Pourtant, M. di Rudini, avec l’assentiment ou non de ses collègues, a renouvelé les engagemens qui tenaient l’Italie dans la triple alliance ; il les a renouvelés, après avoir laissé croire, soit par son attitude et celle des autres membres de son cabinet, soit par l’attitude des journaux considérés comme étant les organes de sa véritable pensée, qu’il était disposé à ne pas la renouveler. Quels ont donc pu être les mobiles qui ont finalement déterminé le cabinet qu’il préside ?

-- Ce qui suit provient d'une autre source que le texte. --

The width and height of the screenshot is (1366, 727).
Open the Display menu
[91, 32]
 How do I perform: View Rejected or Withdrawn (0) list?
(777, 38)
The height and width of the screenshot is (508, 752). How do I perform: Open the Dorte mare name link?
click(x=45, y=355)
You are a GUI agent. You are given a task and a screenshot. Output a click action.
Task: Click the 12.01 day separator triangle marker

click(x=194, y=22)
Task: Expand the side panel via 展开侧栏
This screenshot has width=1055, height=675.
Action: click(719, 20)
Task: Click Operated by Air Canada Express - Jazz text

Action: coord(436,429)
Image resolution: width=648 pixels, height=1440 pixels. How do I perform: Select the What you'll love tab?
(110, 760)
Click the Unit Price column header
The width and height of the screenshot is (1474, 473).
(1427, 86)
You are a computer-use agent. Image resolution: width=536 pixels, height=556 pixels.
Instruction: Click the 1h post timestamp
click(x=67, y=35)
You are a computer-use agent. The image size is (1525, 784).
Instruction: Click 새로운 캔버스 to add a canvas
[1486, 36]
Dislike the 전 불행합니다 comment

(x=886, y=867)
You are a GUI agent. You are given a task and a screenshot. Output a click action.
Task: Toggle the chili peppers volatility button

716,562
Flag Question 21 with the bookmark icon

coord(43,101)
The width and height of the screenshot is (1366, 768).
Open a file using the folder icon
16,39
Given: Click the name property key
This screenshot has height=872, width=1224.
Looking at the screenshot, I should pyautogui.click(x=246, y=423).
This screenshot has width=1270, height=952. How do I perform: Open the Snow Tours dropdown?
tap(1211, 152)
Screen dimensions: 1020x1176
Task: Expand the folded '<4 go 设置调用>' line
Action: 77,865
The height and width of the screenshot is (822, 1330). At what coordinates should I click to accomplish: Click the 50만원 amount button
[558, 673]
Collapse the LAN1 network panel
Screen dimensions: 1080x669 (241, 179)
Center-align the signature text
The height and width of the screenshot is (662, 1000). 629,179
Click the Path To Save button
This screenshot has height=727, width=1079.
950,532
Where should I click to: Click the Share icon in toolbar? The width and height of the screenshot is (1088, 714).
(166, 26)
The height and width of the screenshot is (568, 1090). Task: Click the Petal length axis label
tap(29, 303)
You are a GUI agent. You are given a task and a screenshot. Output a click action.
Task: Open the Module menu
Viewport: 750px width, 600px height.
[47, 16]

L’explication la plus plausible qui en ait été donnée paraît être celle-ci : il n’était pas facile de changer une ligne de politique extérieure, qui avait acquis la puissance d’une habitude, et vers laquelle tous les services publics du royaume s’étaient accoutumés à faire converger leur mise en mouvement ; la couronne elle-même, ainsi que je viens de le dire, pouvait être portée à considérer la continuation de cette habitude comme une sorte de devoir intéressant sa dignité. Les cours alliées, d’autre part, luttaient de toute leur influence contre les hésitations du cabinet ; leurs instances augmentaient d’intensité à mesure que l’opinion publique offrait des symptômes pouvant, faire craindre que sa pression ne devînt irrésistible. Enfin, l’Angleterre, émue par les probabilités d’un accord franco-russe, aurait vaincu toutes ses résistances par sa décisive intervention.

Ainsi les ministres du roi Humbert se seraient résignés au renouvellement du traité. Mais, — du moins autant qu’on peut en déduire des confidences recueillies dans leur entourage intime, — avec le ferme propos : 1° de faire que l’Italie soit dans la triple alliance une sorte de poids mort faisant obstacle à tout mouvement vers la guerre, d’une manière générale ; 2° de veiller, en particulier, au casus fœderis, de façon à rendre impossible toute éventualité de guerre entre l’Italie et la France.

Une telle explication ne manque pas de vraisemblance. On peut même ajouter qu’elle est très probablement la seule vraie, vu les conditions financières de l’Italie, vu l’état encore imparfait de son outillage militaire, vu les tendances de l’opinion publique, vu enfin le caractère personnel des membres du cabinet et la sincérité des sympathies que quelques-uns d’entre eux professent pour la France.